Van’ın Çatak ilçesine ise üç kez gittim.
Bunu güçlendirecek küçük bir anımı aktarayım:
Beni yetiştiren hocaların hocası Elk.Yük.Müh. Yetkin Saner ve Van’lı bölüm başkanım Prof.Dr.Nurettin Abut ile birlikte, Akdamar Adası’ndaki kiliseyi ziyaret etmek için Van Gölü’nde tekneye binerken kaptan beni tanımıştı.
Gülerek,
“Hocam burada da mı biliniyorsun Necmi Hoca?”
diye takılmıştı.
İşte sahada olmanın, insanlarla temas kurmanın değeri bu.

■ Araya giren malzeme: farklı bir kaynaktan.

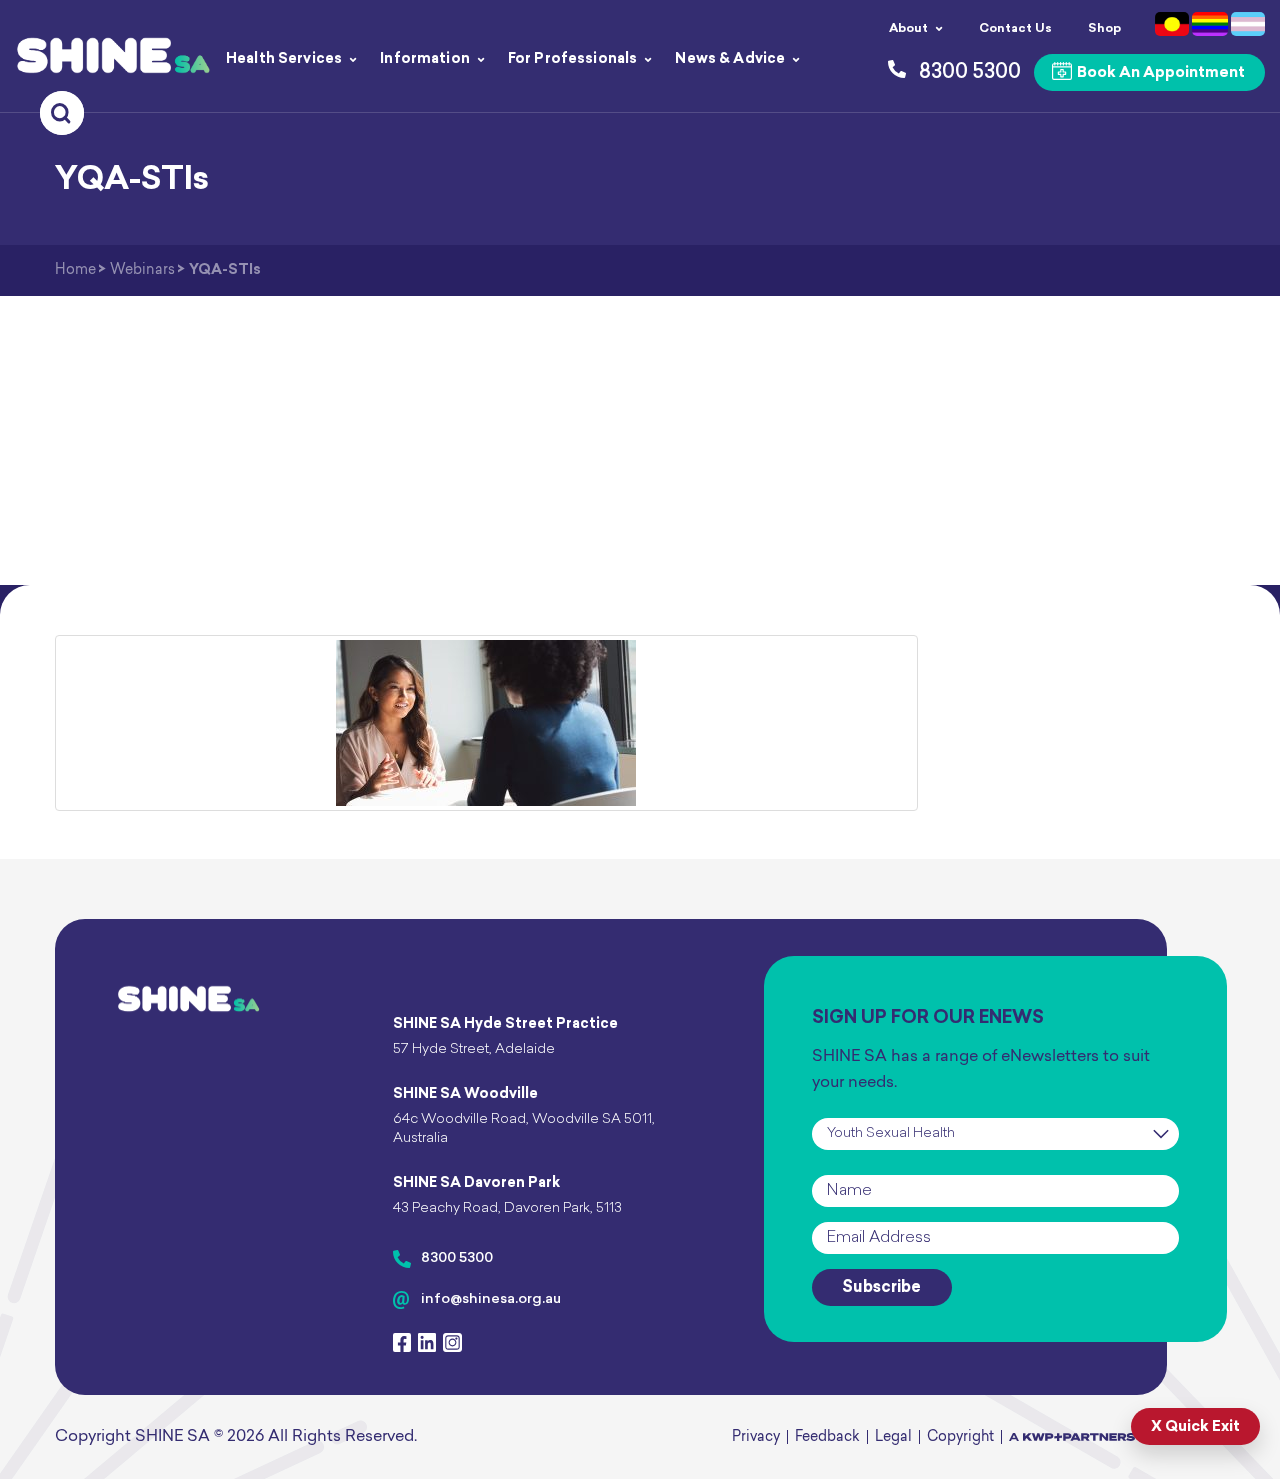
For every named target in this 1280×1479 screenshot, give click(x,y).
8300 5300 (457, 1258)
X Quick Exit (1195, 1427)
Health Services (284, 59)
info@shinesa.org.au (491, 1299)
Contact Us (1015, 29)
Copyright (960, 1437)
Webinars (142, 270)
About (908, 29)
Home (75, 270)
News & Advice (730, 59)
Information (425, 59)
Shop (1104, 29)
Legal (893, 1437)
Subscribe (881, 1288)
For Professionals (572, 59)
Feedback (827, 1437)
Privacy (756, 1437)
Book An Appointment (1159, 73)
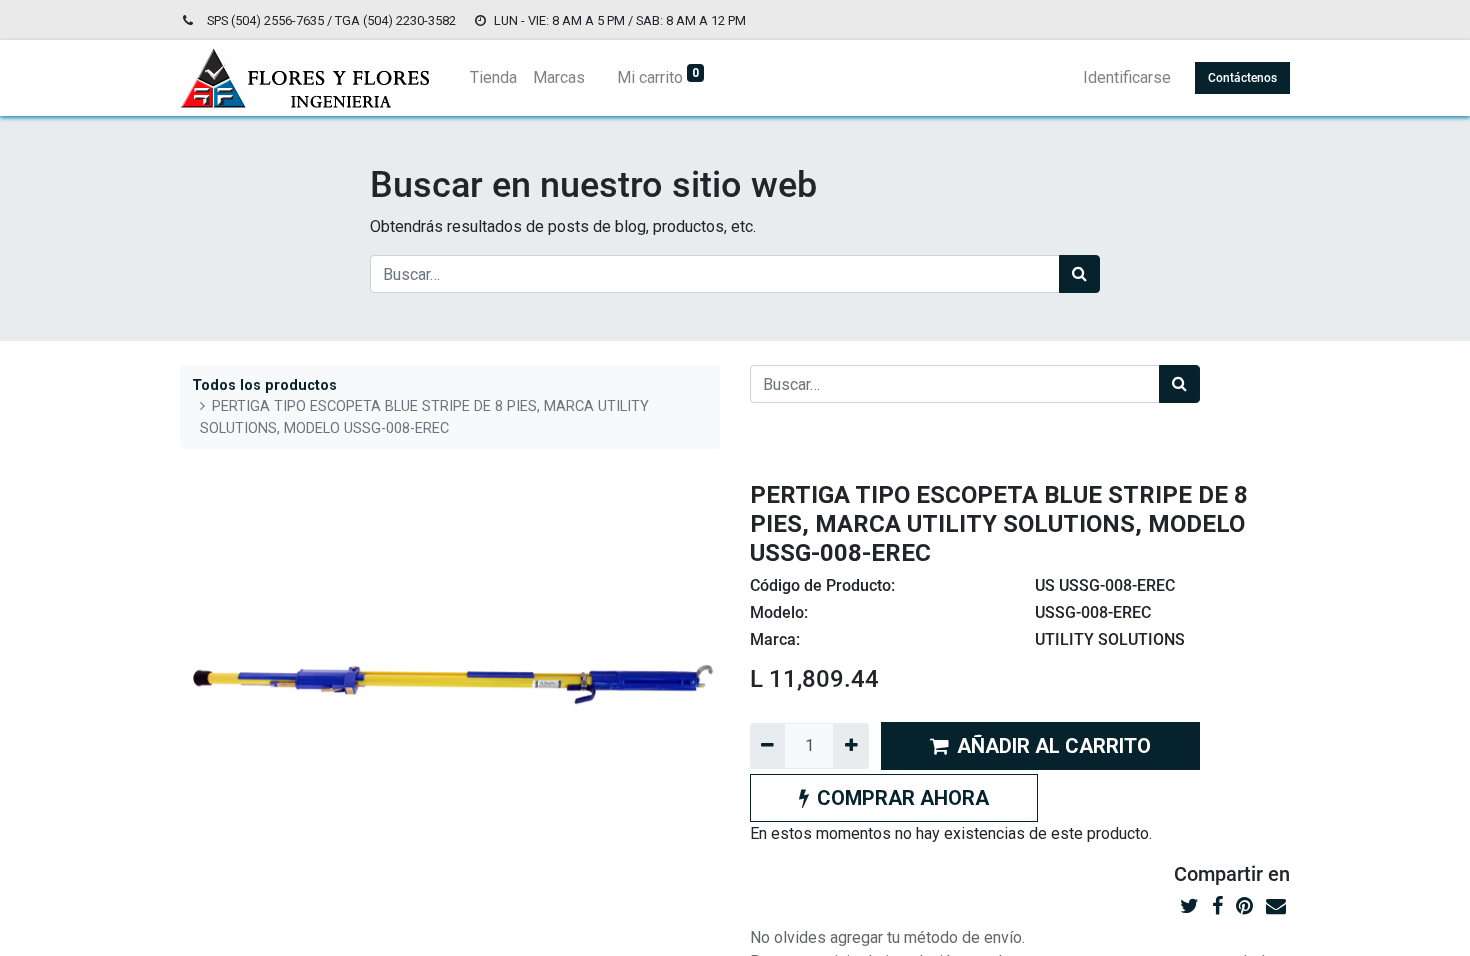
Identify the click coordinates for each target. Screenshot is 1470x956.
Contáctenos (1242, 78)
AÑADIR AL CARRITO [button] (1054, 746)
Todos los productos (264, 385)
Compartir (1218, 874)
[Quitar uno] (767, 746)
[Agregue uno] (850, 746)
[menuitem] (493, 78)
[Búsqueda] (1079, 274)
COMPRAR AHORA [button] (903, 798)
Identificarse (1127, 77)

Çatak; rafting sporuna milli sporcu yetiştiren yapısıyla, Yılmaz Güney Caddesi’yle, doğası ve kültürüyle çok özel bir yer.
Anlatmaya başlasam uzun sürer; bazı yerler yaşandığında daha iyi anlaşılır.
Bazen,
“Hocam 75.000 kişilik network olur mu gerçekten?”
diye soranlar çıkıyor.
Oysa bu ağ; yıllardır tanıştıklarımı unutmamaya çalışmamın, gittiğim her şehirde bir dost bırakmanın doğal sonucu.
Hakkâri’de beni ballarla ve yöresel kahvaltılılarla karşılayan itfaiyeci kardeşimin bugün Valilikte görev yapıyor olması gibi…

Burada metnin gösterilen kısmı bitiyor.